ENTRIES SUPPLIED:
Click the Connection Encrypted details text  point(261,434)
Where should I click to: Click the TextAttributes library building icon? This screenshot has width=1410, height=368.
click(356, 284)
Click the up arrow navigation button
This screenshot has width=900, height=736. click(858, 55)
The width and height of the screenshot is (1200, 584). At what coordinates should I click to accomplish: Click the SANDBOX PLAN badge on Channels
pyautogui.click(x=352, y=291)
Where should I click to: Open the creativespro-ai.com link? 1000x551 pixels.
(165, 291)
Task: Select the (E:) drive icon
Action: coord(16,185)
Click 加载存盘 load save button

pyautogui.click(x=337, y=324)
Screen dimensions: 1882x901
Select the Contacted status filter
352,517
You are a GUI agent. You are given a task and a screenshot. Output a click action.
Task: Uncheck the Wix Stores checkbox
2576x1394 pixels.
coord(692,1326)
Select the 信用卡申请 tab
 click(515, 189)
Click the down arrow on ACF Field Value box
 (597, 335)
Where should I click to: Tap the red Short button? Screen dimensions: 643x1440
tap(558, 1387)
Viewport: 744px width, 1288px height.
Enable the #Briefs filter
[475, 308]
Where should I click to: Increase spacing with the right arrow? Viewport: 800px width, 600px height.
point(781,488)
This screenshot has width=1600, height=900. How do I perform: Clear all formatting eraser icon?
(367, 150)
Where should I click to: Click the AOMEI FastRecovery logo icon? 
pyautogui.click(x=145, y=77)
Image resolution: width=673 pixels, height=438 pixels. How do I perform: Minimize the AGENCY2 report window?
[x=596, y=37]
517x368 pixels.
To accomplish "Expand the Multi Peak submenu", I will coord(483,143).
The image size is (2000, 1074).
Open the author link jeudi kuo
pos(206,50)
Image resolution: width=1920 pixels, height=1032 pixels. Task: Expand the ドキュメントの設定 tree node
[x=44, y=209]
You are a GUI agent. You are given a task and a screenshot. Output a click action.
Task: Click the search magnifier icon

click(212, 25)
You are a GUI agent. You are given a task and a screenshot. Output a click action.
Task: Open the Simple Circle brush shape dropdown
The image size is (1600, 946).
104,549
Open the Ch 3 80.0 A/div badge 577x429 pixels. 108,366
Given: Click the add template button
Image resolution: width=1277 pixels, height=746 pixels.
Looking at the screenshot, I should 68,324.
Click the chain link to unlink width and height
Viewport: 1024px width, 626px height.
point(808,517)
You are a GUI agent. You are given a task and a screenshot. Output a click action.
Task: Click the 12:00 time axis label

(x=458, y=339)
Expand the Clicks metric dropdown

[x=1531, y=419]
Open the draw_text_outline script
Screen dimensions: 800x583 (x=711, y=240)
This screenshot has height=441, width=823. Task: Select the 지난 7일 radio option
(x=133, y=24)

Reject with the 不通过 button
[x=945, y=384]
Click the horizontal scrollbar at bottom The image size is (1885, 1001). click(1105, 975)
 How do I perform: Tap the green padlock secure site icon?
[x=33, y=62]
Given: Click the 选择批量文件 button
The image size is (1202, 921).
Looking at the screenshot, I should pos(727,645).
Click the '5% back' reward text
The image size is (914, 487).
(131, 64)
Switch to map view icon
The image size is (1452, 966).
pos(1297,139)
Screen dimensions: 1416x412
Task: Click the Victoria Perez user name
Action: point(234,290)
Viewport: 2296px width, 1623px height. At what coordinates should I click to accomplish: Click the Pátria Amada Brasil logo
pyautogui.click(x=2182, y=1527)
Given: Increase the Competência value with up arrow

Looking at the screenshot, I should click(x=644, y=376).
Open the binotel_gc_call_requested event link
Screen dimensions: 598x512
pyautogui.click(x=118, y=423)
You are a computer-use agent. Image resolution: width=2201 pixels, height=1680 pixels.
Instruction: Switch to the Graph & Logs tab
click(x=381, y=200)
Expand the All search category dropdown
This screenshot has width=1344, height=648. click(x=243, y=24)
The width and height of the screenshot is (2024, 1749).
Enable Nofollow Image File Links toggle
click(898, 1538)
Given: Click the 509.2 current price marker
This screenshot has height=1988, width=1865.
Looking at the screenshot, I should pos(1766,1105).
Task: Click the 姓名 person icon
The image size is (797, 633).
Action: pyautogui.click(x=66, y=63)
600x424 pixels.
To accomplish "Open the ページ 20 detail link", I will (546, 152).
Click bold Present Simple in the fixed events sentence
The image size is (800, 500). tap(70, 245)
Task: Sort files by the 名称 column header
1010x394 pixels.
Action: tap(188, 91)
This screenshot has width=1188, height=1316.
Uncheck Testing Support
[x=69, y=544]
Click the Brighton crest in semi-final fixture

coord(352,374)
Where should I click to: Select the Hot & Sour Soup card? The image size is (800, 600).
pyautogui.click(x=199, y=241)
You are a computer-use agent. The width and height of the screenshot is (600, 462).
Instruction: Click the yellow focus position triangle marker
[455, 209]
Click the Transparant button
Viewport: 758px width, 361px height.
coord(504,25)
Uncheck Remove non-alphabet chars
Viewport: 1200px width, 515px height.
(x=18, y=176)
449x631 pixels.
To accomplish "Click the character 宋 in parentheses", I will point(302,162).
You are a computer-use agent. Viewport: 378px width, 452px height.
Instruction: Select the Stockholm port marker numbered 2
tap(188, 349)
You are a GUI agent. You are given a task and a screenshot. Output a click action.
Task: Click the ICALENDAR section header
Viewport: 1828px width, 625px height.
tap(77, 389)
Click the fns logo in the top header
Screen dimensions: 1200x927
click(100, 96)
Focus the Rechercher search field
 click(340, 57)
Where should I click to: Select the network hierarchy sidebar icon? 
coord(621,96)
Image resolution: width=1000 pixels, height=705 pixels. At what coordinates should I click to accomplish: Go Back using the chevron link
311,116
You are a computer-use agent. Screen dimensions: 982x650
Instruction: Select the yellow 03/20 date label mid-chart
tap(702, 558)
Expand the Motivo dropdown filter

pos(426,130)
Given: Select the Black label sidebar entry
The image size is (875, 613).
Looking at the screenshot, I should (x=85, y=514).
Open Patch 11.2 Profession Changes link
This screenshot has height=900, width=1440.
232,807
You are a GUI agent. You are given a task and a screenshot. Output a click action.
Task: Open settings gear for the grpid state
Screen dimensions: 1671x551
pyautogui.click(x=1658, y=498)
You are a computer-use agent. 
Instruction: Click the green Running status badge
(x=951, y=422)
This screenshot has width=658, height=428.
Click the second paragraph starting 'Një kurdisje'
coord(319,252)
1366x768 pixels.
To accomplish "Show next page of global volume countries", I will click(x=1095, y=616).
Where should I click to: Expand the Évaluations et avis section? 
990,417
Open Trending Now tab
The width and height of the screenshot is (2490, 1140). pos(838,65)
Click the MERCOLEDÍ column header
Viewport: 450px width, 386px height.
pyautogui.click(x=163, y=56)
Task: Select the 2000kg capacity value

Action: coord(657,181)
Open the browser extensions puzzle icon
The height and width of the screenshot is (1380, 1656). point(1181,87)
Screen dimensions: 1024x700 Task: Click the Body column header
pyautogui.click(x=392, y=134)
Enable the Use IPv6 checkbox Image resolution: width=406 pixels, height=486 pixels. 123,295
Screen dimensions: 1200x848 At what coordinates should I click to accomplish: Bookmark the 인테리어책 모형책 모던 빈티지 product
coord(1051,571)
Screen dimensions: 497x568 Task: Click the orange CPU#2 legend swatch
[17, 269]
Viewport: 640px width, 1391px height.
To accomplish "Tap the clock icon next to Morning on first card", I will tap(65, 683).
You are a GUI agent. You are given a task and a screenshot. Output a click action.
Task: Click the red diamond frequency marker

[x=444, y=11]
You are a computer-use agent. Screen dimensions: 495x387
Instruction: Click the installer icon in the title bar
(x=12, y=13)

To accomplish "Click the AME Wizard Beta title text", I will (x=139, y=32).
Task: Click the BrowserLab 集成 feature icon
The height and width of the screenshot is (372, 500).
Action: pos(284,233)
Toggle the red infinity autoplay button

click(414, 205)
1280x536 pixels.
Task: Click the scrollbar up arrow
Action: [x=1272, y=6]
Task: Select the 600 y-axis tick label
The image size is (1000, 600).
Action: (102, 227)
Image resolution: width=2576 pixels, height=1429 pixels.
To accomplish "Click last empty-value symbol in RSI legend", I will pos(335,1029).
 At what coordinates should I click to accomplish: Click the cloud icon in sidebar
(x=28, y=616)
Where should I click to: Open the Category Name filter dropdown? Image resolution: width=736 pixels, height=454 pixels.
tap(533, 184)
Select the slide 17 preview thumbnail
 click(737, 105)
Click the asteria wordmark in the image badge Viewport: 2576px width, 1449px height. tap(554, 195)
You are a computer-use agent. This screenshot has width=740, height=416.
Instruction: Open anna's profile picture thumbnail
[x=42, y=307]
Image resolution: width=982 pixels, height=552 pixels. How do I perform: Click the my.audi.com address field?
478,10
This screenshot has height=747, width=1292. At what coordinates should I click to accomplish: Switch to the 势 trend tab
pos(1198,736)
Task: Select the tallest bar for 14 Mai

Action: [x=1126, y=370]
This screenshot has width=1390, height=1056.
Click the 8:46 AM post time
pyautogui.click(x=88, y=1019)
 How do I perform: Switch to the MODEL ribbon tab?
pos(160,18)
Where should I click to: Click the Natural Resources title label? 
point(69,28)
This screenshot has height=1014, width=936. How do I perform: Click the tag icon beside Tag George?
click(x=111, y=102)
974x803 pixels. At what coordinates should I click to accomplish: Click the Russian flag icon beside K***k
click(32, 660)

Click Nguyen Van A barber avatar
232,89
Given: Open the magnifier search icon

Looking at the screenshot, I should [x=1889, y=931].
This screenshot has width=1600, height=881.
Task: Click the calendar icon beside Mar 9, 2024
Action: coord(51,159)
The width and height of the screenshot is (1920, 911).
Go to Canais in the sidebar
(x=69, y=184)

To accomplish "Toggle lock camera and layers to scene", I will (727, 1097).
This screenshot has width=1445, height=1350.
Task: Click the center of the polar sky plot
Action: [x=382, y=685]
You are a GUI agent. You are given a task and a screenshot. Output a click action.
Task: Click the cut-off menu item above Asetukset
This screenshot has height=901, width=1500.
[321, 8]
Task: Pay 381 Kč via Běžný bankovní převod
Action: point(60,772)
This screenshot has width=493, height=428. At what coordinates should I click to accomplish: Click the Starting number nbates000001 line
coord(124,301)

PROBLEM DETAILS:
Rewrite the rows from the one containing "Open the Ch" through the one containing "point(808,517)", replacing "add template" with "new template" and leaving everything else as it is.

OUTPUT:
Open the Ch 3 80.0 A/div badge 577x429 pixels. 108,366
Given: Click the new template button
Image resolution: width=1277 pixels, height=746 pixels.
Looking at the screenshot, I should 68,324.
Click the chain link to unlink width and height
Viewport: 1024px width, 626px height.
point(808,517)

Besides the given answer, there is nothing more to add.